---- PROVIDED MATERIAL

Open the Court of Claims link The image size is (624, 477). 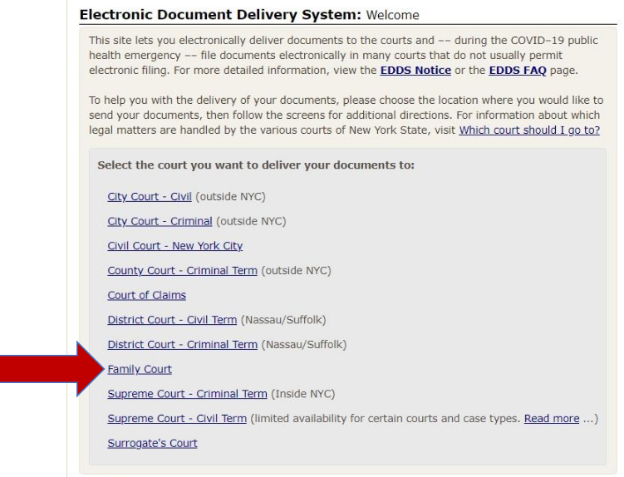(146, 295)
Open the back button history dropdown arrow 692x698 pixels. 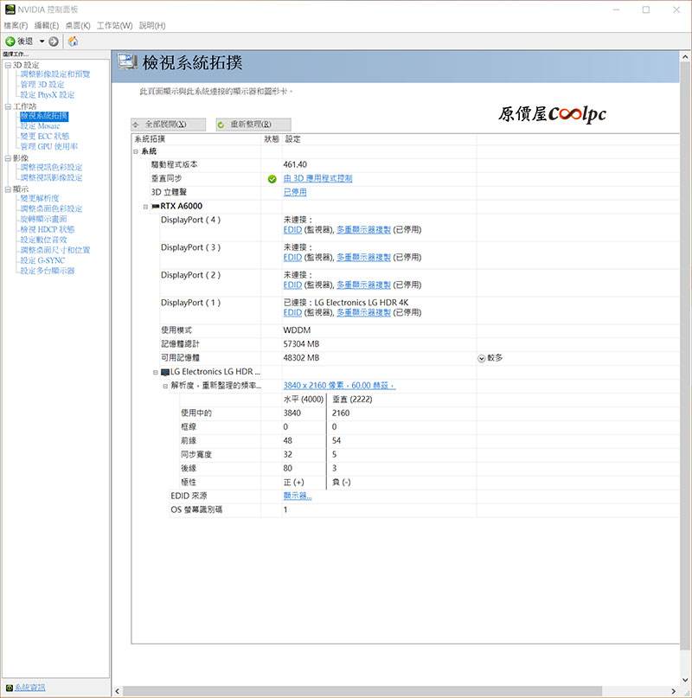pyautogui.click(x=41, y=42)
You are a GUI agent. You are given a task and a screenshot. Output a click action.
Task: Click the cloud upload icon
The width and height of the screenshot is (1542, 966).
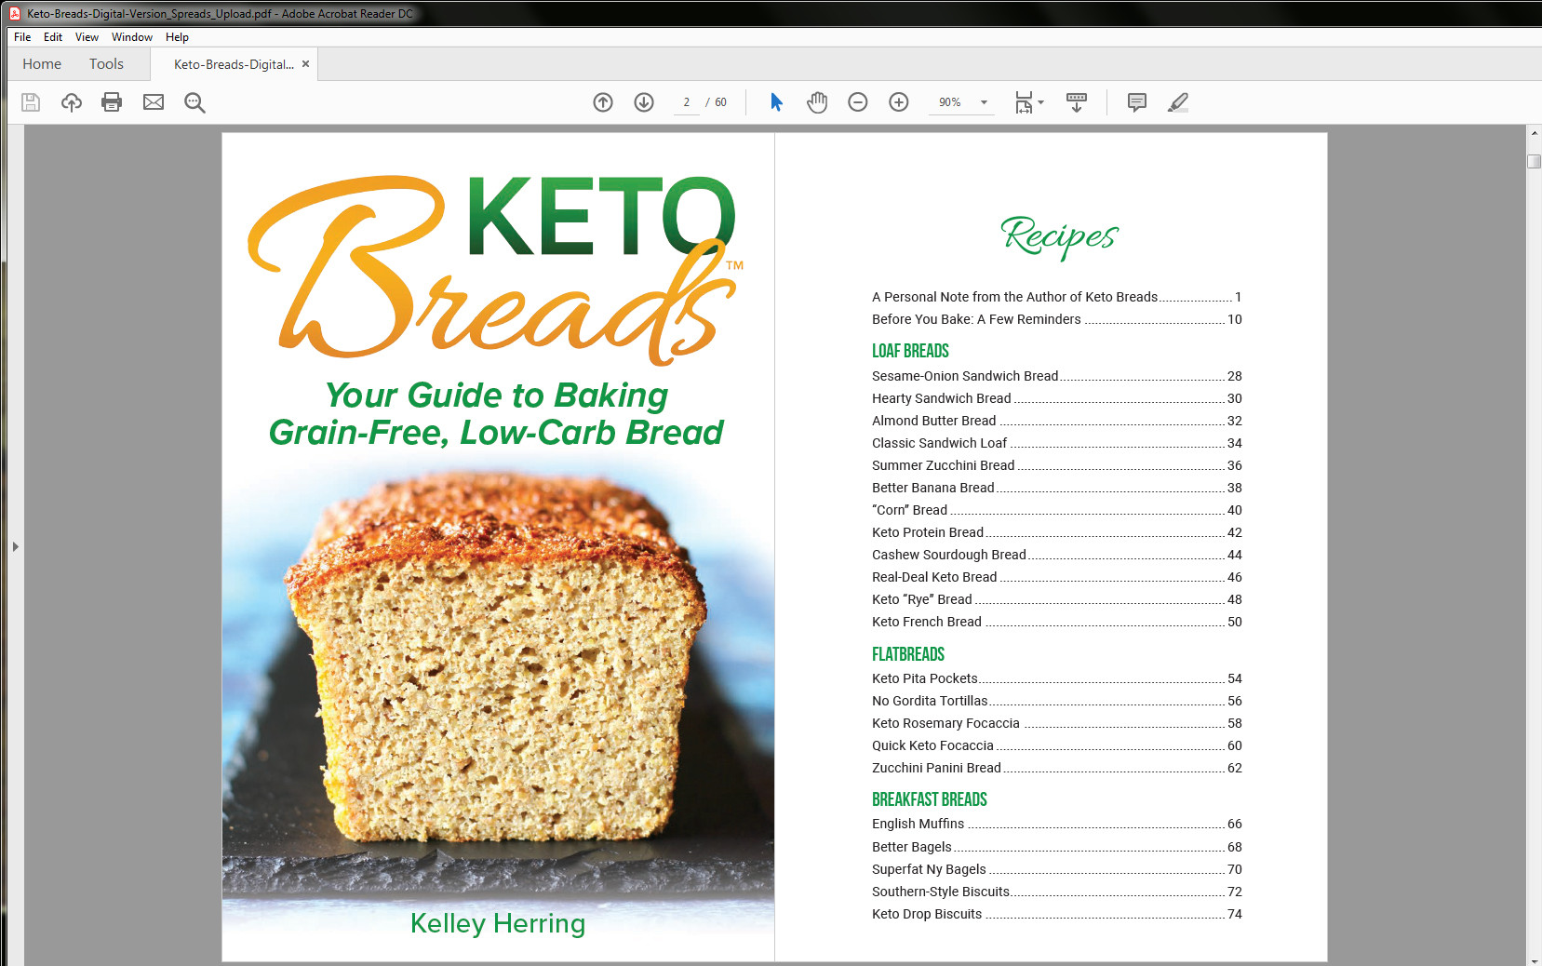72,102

--------
---- PROVIDED MATERIAL

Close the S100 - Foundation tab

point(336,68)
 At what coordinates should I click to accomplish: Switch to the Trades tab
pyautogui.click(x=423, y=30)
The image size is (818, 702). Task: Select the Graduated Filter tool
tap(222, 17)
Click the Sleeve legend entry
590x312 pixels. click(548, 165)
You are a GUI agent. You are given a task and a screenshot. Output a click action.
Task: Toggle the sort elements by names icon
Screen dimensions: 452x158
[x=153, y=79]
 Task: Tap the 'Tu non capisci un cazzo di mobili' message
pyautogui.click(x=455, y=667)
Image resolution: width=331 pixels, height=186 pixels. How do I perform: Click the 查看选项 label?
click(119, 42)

--------

> YOUR ASSIGNMENT: Lines above with "icon" in them are the ones to copy.

> WRITTEN ANSWER:
Task: Click the cloud upload icon
Task: Toggle the sort elements by names icon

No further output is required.